The interesting thing there is that the story and dialog was written for a male character and then swapped to a woman for commercial reach reasons. They'd didn't really change the dialog when they did that change though.

Had it Ripley been originally written as a woman I'm not sure her character would have been as empowered and I'm also not sure the movie would be the masterpiece that it is.

yamtaddle|2 years ago

I re-watched Star Wars for the first time in a while (I watched it surely more than 100 times as a kid, but hadn't in a long time).

Leia is a straight-up badass the entire movie. She's the only competent one in the main 3 (Obi Wan's a contender if you expand it to 4, but he dies, spoiler alert). The other two are bumbling idiots until the very end, and don't go through half as rough a time as she does.

Then we open Empire and she's perfectly cool under fire while being the #1 person in charge of commanding a fighting retreat against an overwhelming, mechanized force, and has to be dragged away to finally leave her post as the structure is collapsing around her.

The whole thing is played like it's ordinary, no awkward asides to make sure we understand that this is a WOMAN being STRONG. 1977 and 1980 release dates.

Like... holy shit.

toast0|2 years ago

As I heard it, they wrote the script without concern for the gender of the actors, and they picked actors for the parts based on auditions. Although commercial reach reasons would also fit.

SPOILER ALERT: At the end of the day, it still fits the meme:

"Alien is a movie where nobody listens to the smart woman, and then they all die except for the smart woman and her cat."
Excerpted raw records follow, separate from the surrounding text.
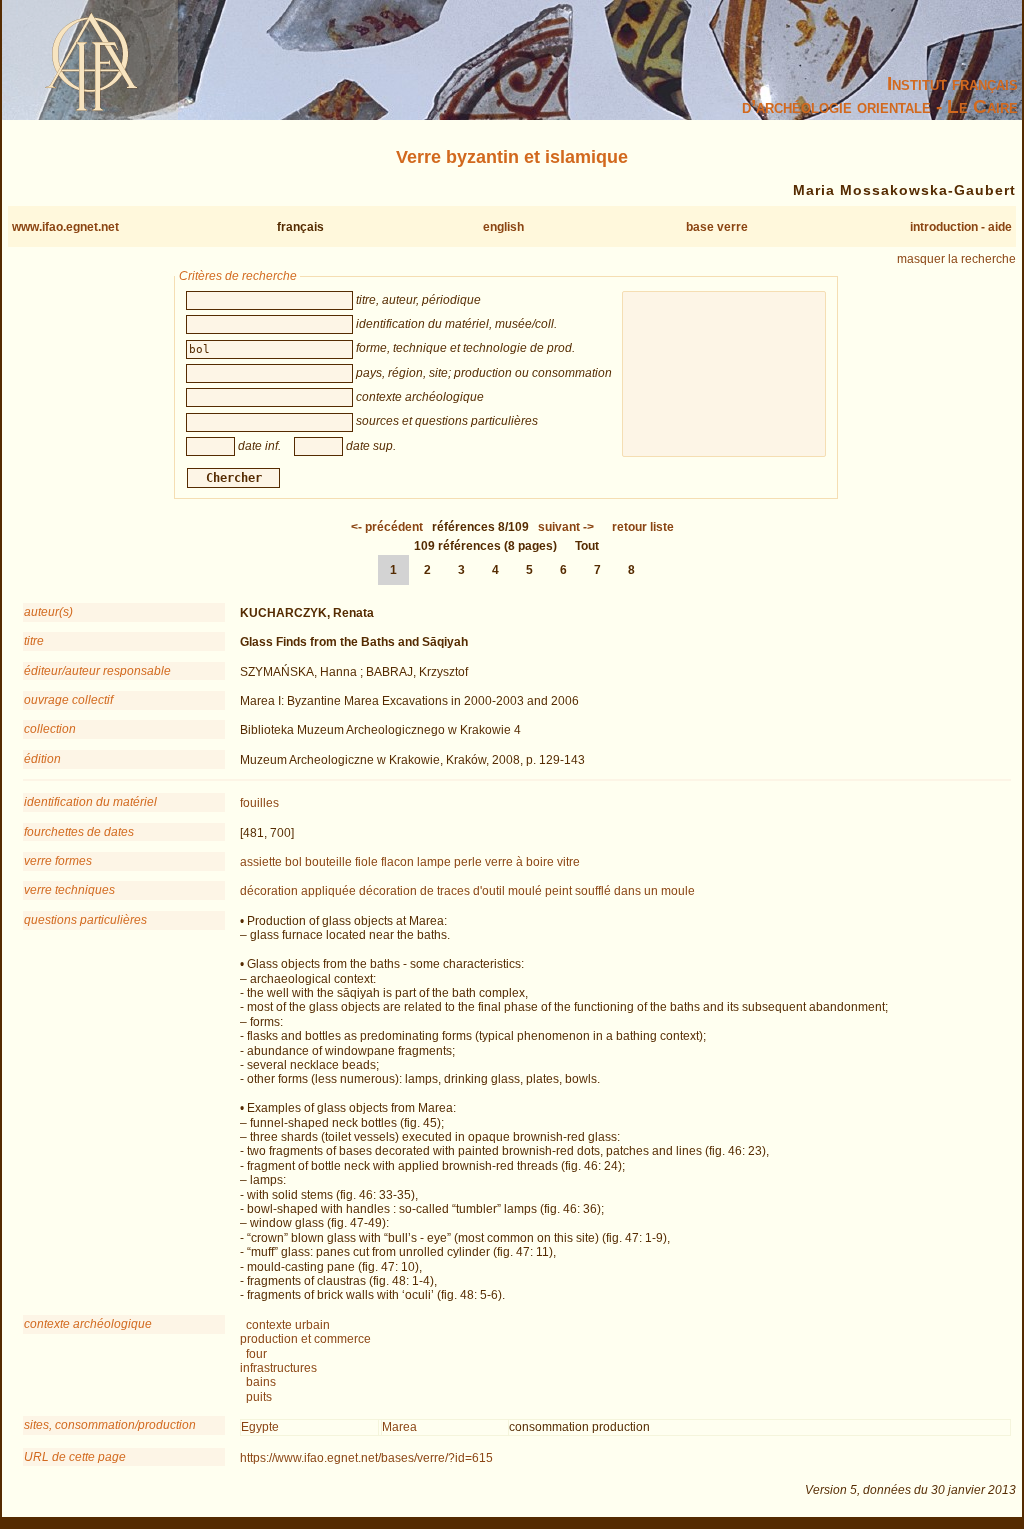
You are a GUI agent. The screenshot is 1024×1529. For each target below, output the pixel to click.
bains (261, 1382)
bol (293, 862)
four (256, 1354)
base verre (717, 227)
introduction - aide (961, 227)
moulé (525, 891)
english (503, 227)
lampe (434, 862)
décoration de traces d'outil (432, 891)
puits (259, 1397)
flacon (397, 862)
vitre (568, 862)
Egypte (260, 1427)
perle (468, 862)
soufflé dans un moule (635, 891)
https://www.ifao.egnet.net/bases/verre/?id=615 (366, 1458)
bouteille (328, 862)
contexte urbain (288, 1325)
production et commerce (305, 1339)
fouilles (259, 803)
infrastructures (278, 1368)
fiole (366, 862)
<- (387, 527)
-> (566, 527)
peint (558, 891)
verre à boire (519, 862)
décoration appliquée (298, 891)
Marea (399, 1427)
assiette (261, 862)
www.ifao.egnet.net (65, 227)
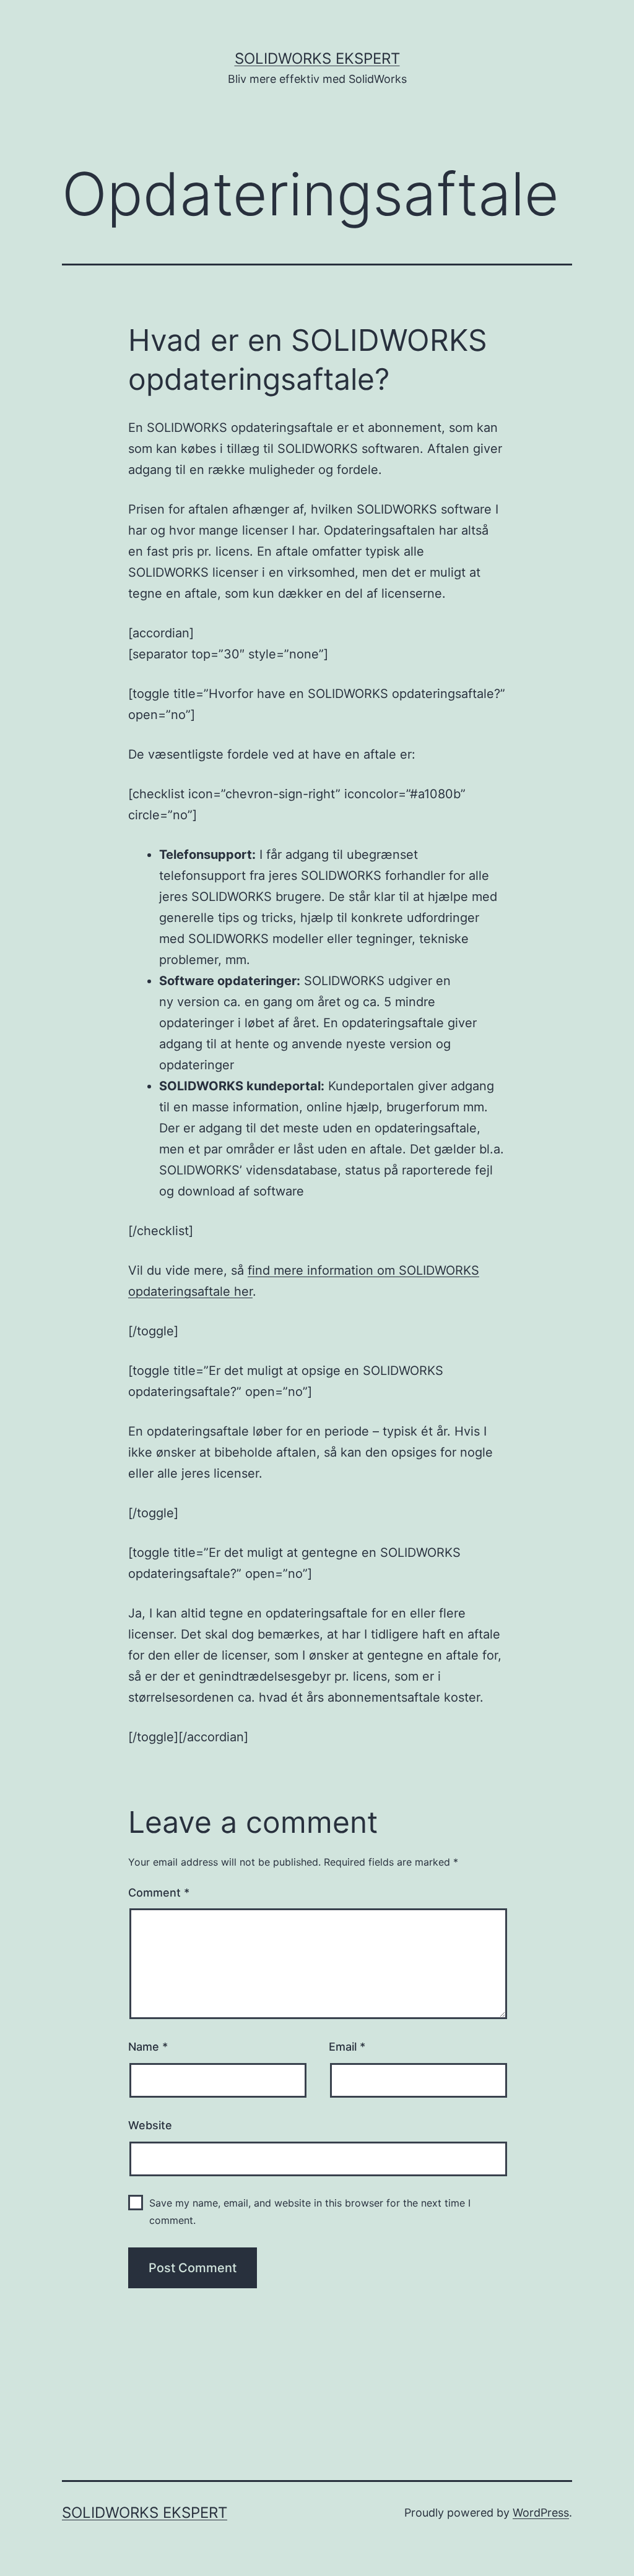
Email (347, 2046)
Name (148, 2046)
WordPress (541, 2512)
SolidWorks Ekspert (317, 58)
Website (150, 2125)
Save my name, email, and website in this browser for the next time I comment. (310, 2211)
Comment (158, 1892)
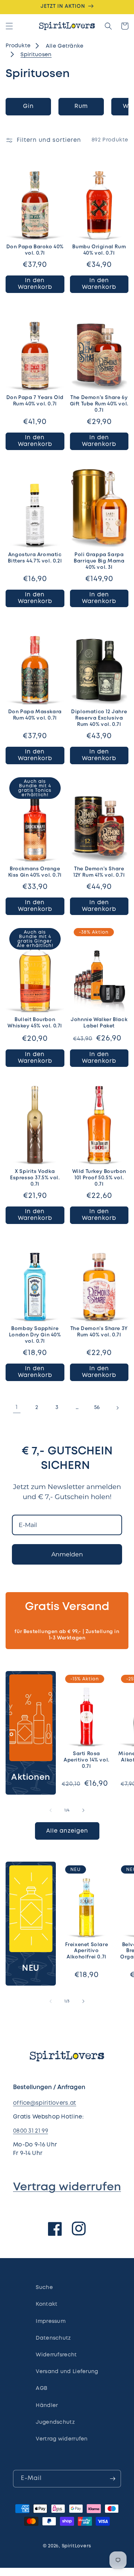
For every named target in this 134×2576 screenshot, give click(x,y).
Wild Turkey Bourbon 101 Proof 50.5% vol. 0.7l (99, 1178)
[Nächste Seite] (117, 1408)
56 (97, 1407)
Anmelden (67, 1554)
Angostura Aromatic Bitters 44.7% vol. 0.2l (35, 558)
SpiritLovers (76, 2546)
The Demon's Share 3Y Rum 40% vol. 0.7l (99, 1332)
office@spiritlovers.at (44, 2103)
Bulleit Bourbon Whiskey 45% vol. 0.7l (34, 1023)
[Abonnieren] (112, 2478)
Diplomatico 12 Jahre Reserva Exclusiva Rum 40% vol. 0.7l (99, 718)
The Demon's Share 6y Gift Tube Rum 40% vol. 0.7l (99, 404)
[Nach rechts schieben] (83, 1810)
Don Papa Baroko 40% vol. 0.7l (35, 250)
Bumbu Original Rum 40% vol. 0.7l (99, 250)
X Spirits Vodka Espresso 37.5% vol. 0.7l (35, 1178)
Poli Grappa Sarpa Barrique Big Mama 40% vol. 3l (99, 561)
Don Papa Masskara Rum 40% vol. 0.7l (35, 715)
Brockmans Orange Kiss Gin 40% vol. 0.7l (35, 872)
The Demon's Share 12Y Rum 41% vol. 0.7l (99, 872)
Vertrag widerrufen (67, 2187)
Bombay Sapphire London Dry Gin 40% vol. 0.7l (35, 1335)
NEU (30, 1968)
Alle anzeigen (67, 1831)
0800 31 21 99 (30, 2131)
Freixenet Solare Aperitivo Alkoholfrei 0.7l (86, 1951)
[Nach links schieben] (50, 1810)
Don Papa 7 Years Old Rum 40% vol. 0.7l (35, 401)
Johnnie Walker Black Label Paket (99, 1023)
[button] (9, 26)
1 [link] (16, 1407)
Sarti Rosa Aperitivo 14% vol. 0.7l (86, 1760)
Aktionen (30, 1777)
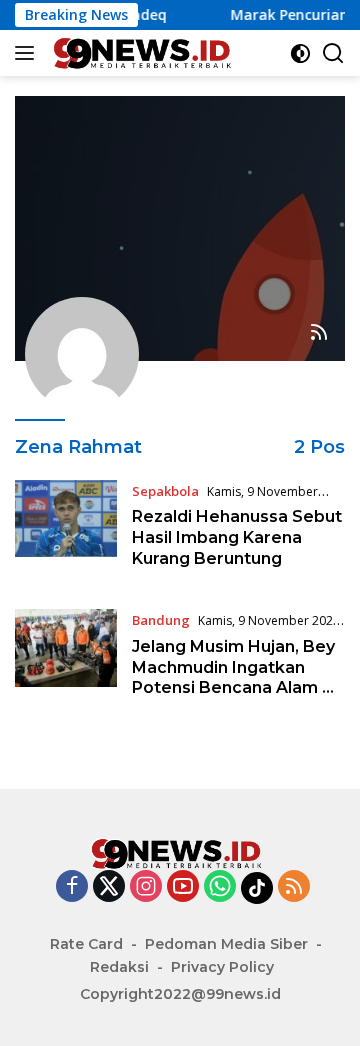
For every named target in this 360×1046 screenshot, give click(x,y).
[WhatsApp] (220, 887)
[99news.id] (143, 53)
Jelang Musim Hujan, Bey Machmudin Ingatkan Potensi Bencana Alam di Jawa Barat (234, 677)
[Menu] (28, 53)
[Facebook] (72, 887)
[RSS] (294, 887)
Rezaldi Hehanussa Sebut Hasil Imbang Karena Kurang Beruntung (237, 537)
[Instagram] (146, 887)
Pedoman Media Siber (226, 944)
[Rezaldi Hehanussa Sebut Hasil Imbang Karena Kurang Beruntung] (66, 530)
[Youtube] (183, 887)
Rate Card (86, 944)
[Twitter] (109, 887)
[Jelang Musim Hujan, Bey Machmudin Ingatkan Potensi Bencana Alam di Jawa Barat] (66, 659)
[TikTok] (257, 888)
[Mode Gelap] (300, 53)
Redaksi (119, 967)
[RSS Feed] (319, 333)
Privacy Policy (222, 967)
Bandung (161, 620)
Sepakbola (165, 491)
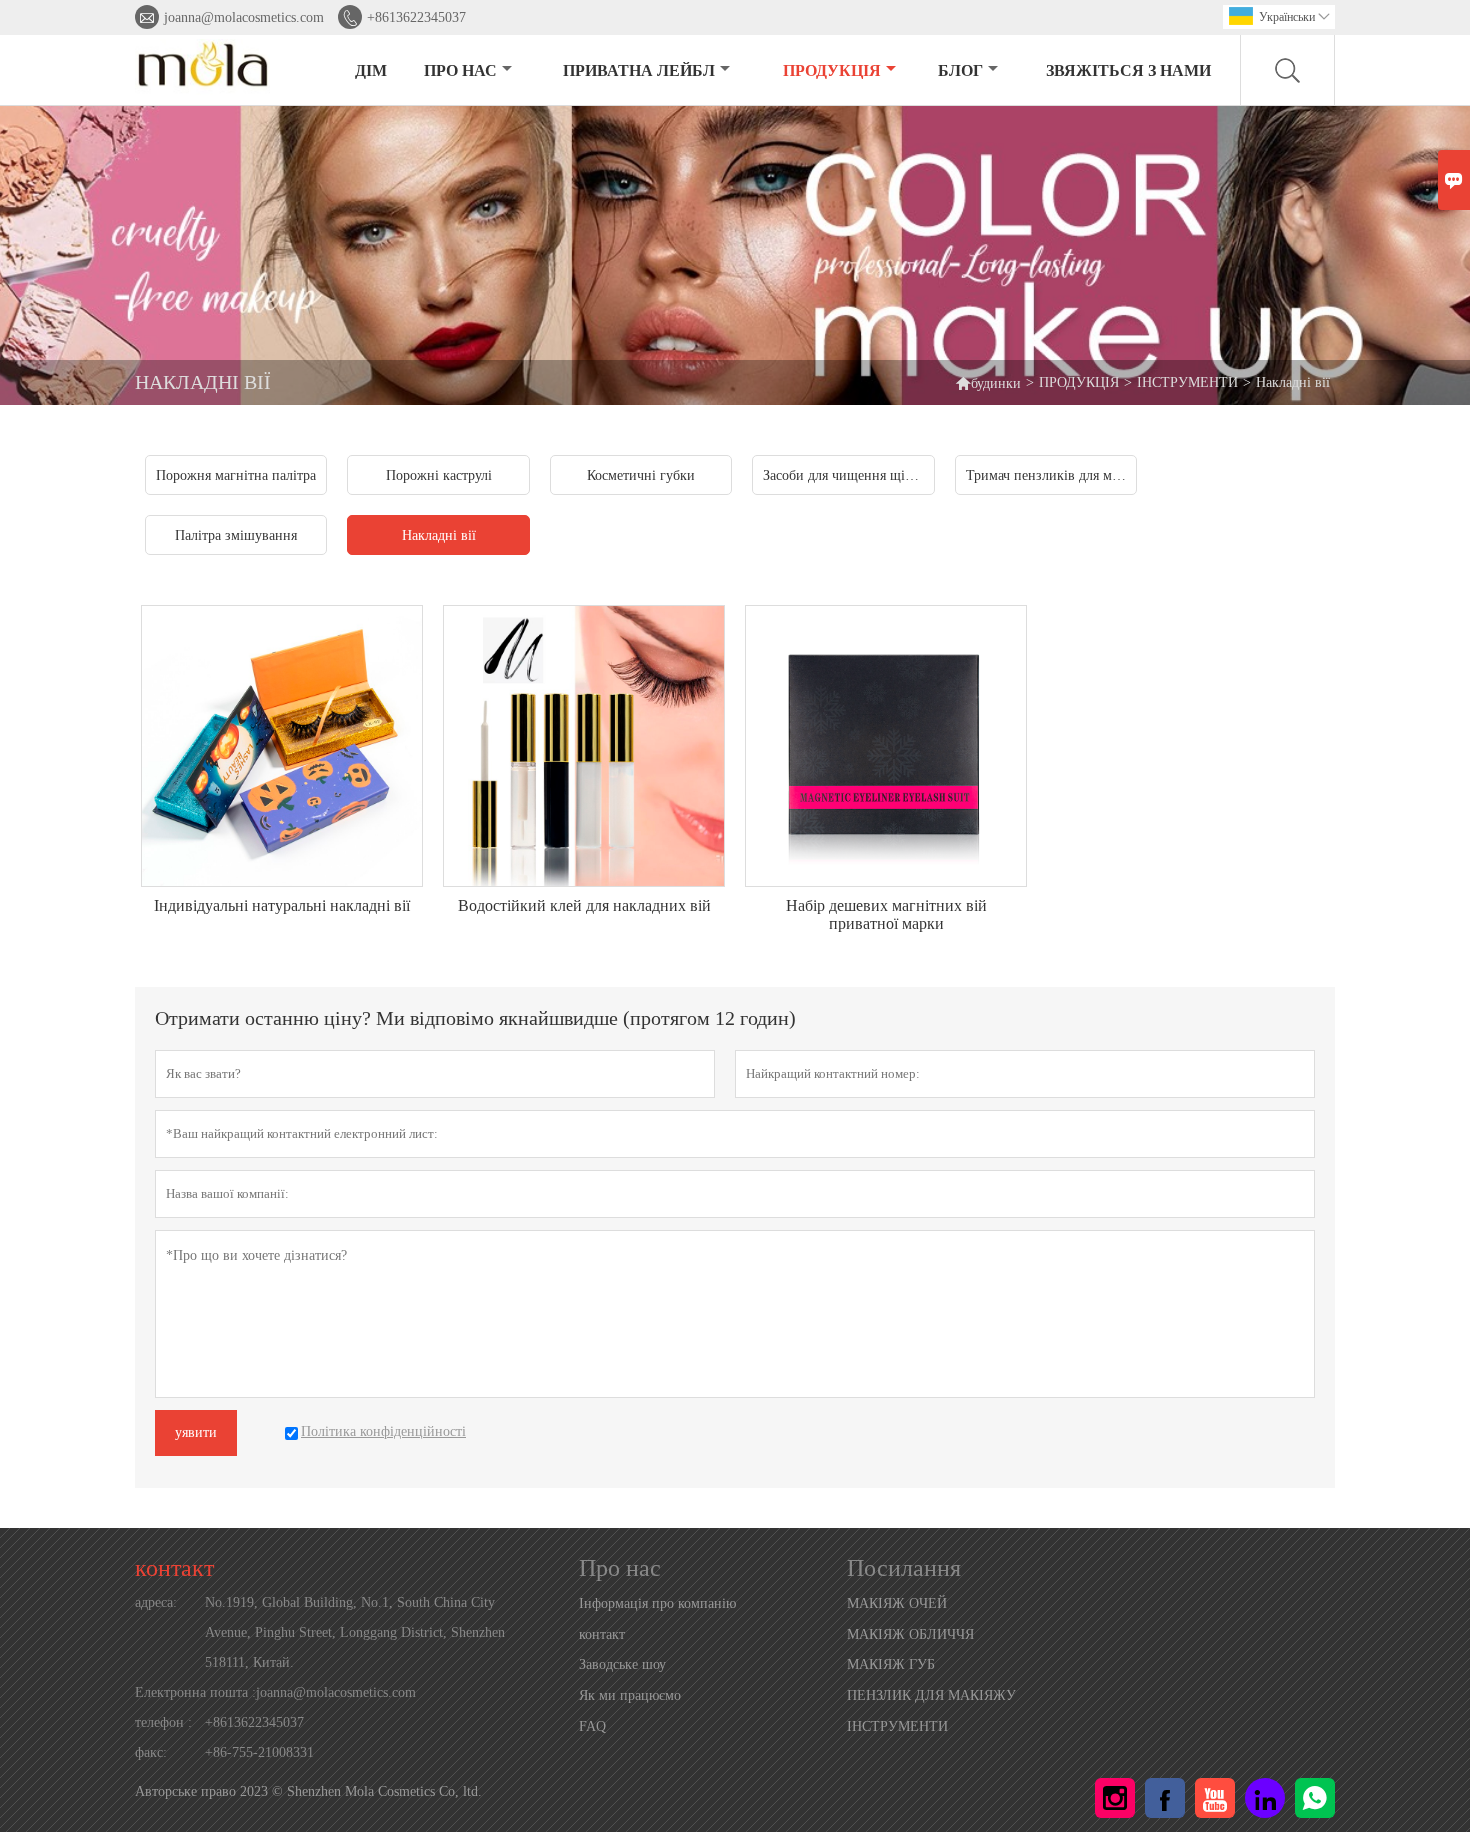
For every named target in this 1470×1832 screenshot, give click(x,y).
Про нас (460, 70)
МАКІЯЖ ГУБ (891, 1664)
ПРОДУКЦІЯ (832, 70)
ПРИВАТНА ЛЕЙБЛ (639, 70)
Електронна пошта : (195, 1692)
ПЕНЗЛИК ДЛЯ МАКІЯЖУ (931, 1695)
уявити (196, 1432)
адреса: (156, 1602)
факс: (151, 1752)
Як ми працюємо (630, 1695)
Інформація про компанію (657, 1603)
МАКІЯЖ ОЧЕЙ (897, 1603)
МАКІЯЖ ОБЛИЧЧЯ (910, 1634)
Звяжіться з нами (1128, 70)
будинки (988, 382)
If her character was really empowered, maybe they'd listen to her?

/SPOILER ALERT

louissan|2 years ago

well I personally don't give a flying flamingo about man/woman in the lead role of that film. It's just great. What I found telling is the reaction of young people today after realising "waitaminute, this isn't 100% like twitter and tiktok tell us it was... Maybe I need to do a little bit of research and <del>listen to the old man<del> (nah!)"

:-)

mxmbrb|2 years ago

That sounds like an awesome trick to write tough female chracters without having your tainted brain trick you into sterotypes. Just random all genders up after writing.